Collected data

=== Begin Enclosure ===

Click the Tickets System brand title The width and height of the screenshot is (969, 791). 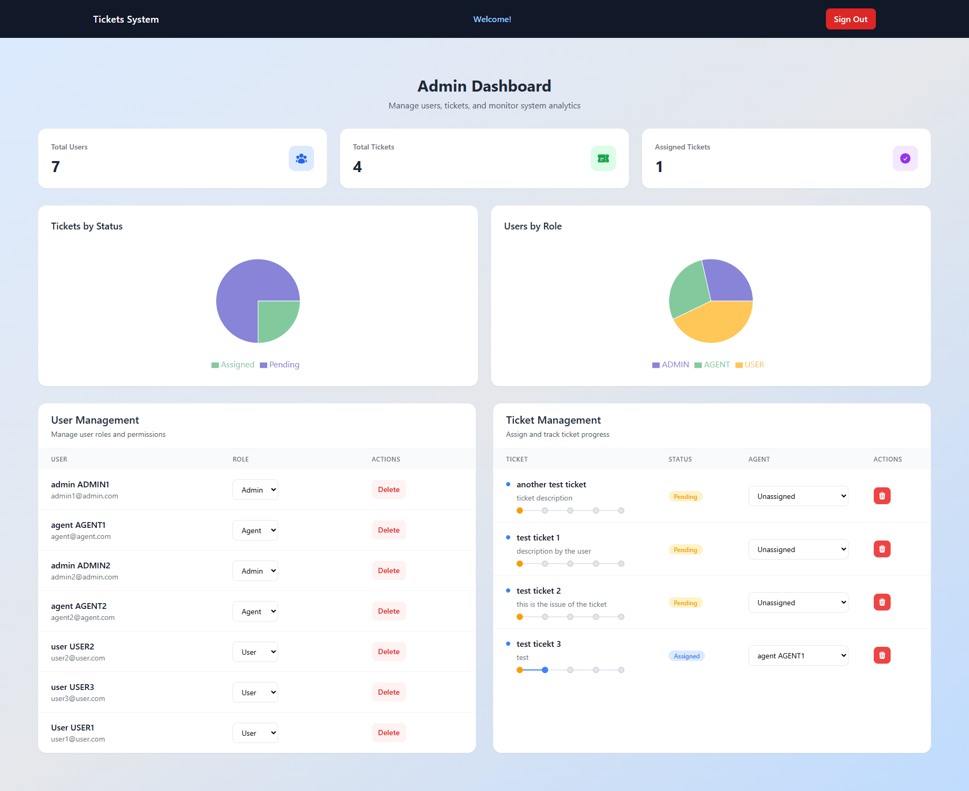(126, 19)
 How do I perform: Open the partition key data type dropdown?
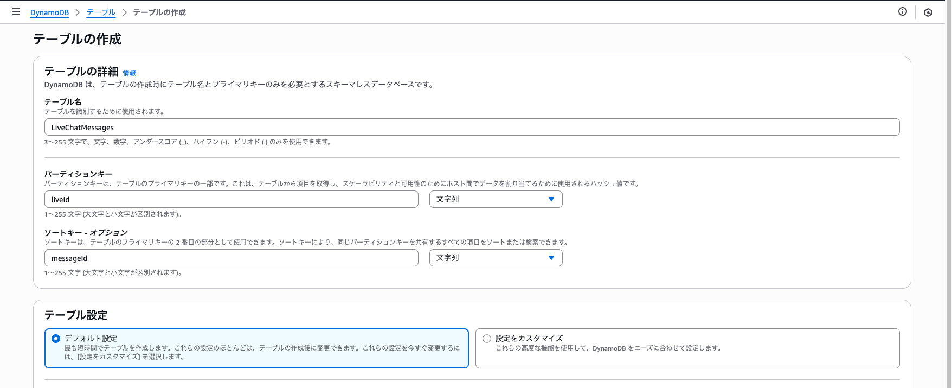[x=496, y=199]
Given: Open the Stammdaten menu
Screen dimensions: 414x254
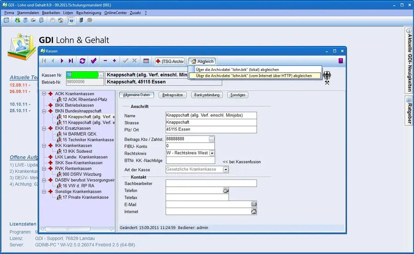Looking at the screenshot, I should (x=28, y=13).
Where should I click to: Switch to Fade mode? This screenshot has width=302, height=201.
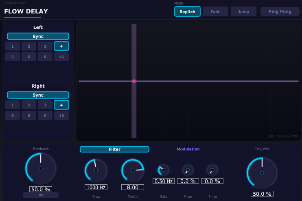pyautogui.click(x=215, y=11)
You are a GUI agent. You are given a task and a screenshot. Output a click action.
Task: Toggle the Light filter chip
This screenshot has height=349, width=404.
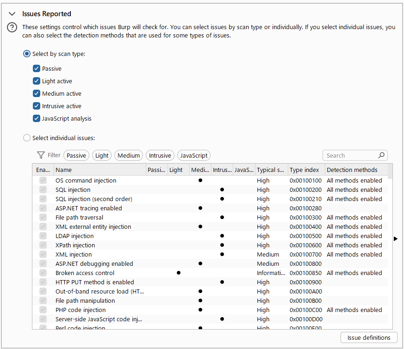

=== End Enclosure ===

▶ [Required action] Please copy exactly the lines from the one containing "You are a GUI" through the end of the records above, leaving out every picture.

▶ [Reply to the exercise]
You are a GUI agent. You are given a task and a screenshot. Output a click action.
Task: Toggle the Light filter chip
This screenshot has height=349, width=404.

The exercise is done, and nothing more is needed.